═══ Data shown ═══
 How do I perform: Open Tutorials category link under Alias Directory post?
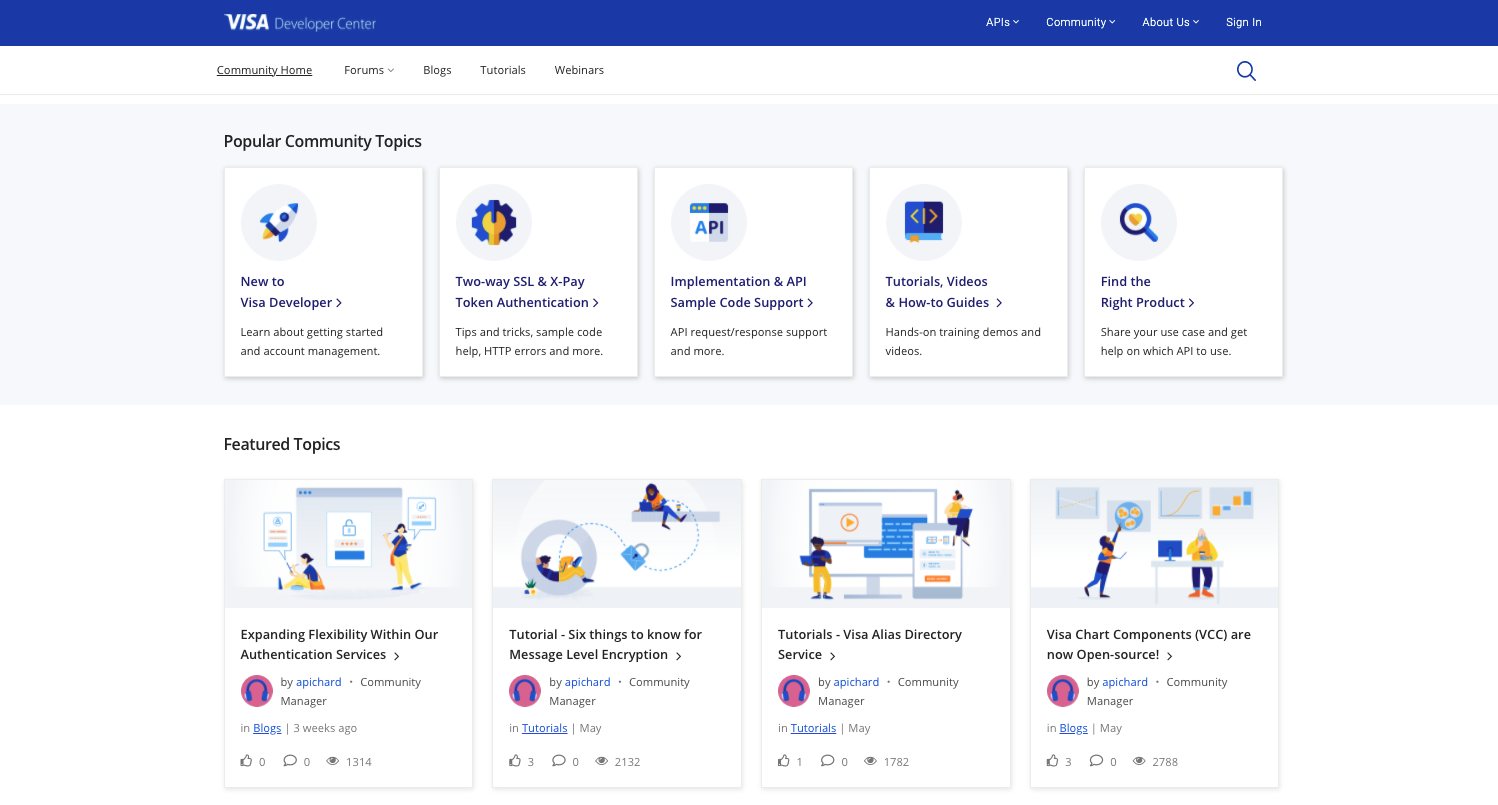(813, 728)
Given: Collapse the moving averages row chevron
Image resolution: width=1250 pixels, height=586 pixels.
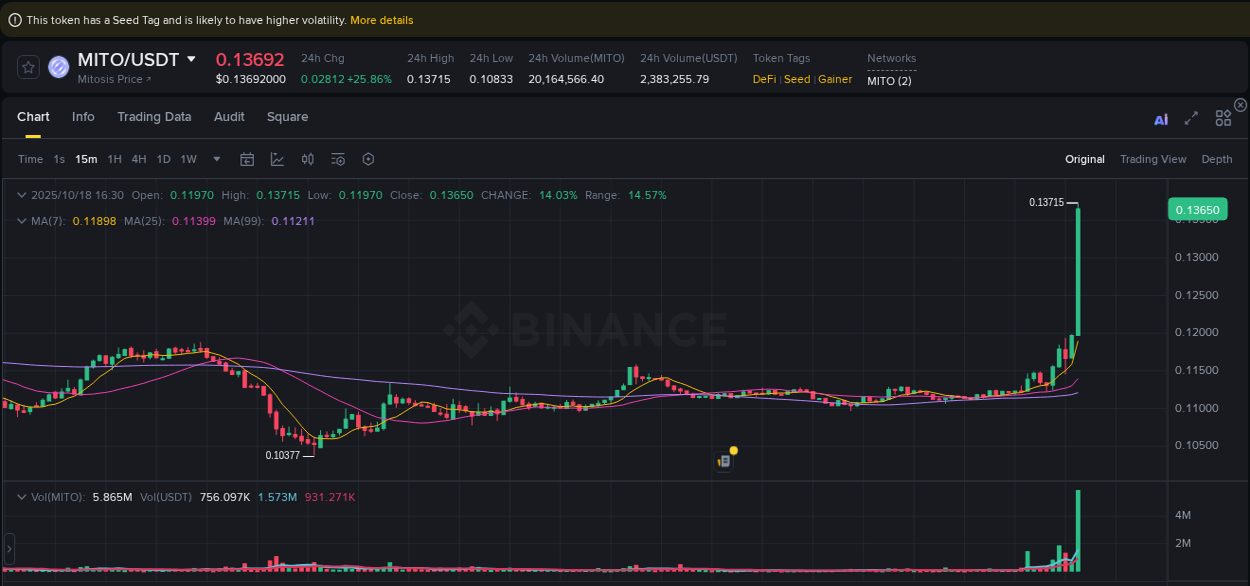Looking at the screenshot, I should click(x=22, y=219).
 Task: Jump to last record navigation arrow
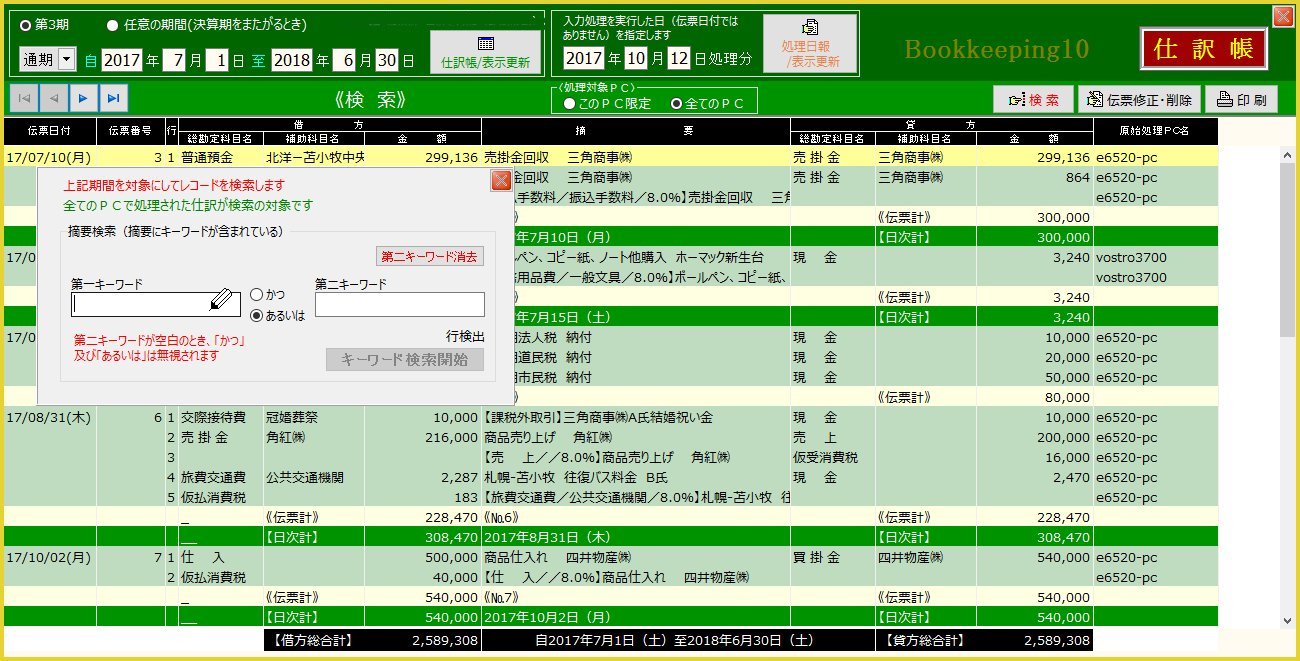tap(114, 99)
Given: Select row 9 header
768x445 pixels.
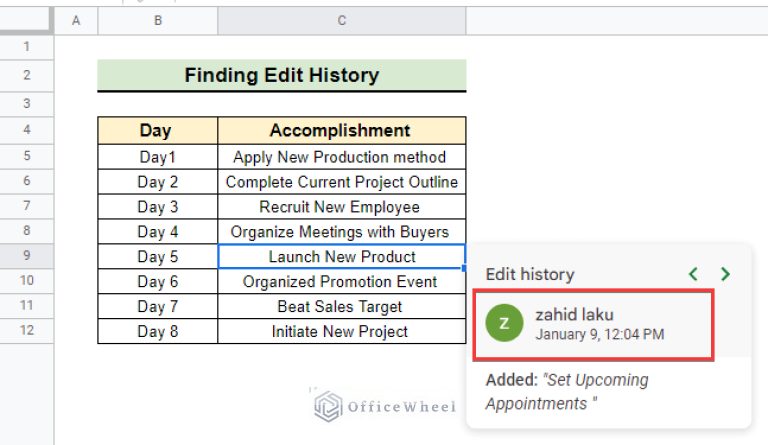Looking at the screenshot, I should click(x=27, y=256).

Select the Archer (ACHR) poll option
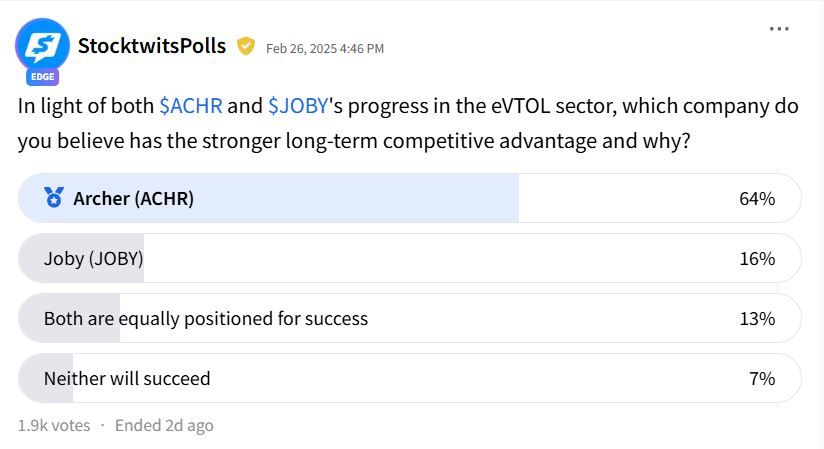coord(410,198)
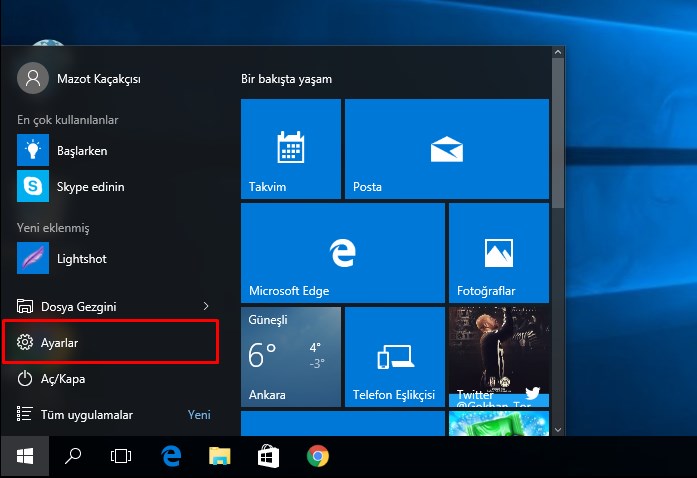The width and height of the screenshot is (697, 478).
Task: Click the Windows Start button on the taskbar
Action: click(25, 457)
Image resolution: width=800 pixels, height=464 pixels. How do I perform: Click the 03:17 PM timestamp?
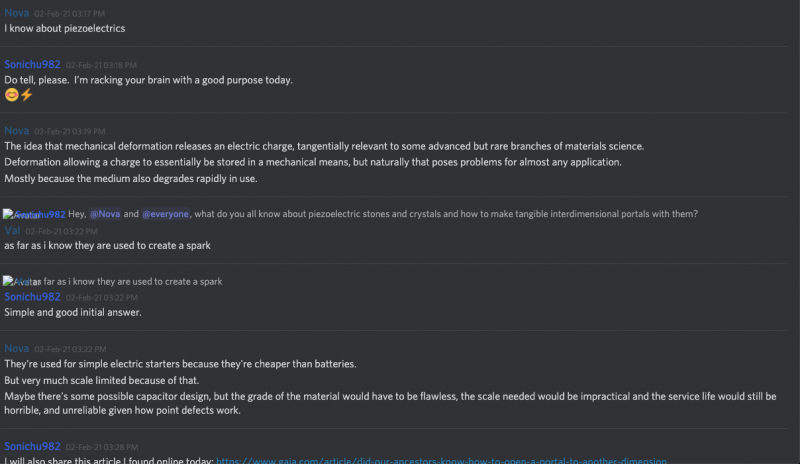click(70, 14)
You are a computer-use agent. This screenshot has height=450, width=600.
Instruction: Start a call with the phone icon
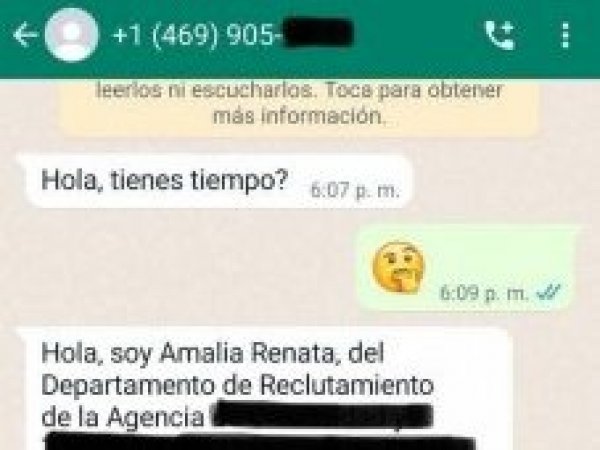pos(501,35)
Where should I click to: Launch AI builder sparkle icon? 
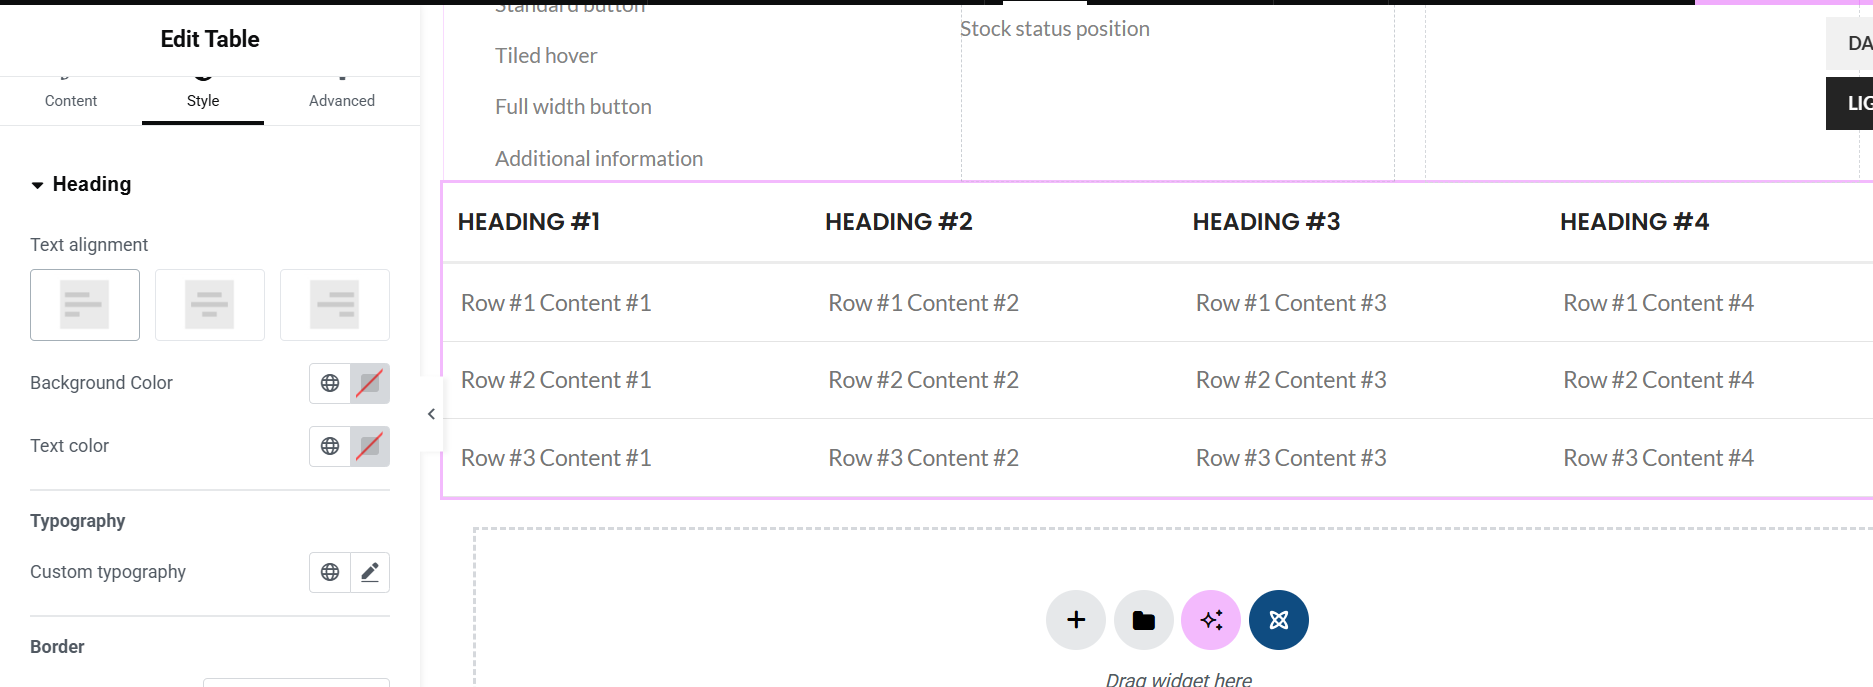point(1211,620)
═══
* _Task instructions_:
Write out exactly the lines above, from the very first through the line containing "Given: Select row 9 header", both kept, with the pictures removed.

* _Answer for the task_:
 How do I perform: Open Tutorials category link under Alias Directory post?
(813, 728)
Given: Collapse the moving averages row chevron
Image resolution: width=1250 pixels, height=586 pixels.
Looking at the screenshot, I should click(x=22, y=219).
 Task: Jump to last record navigation arrow
tap(114, 99)
Given: Select row 9 header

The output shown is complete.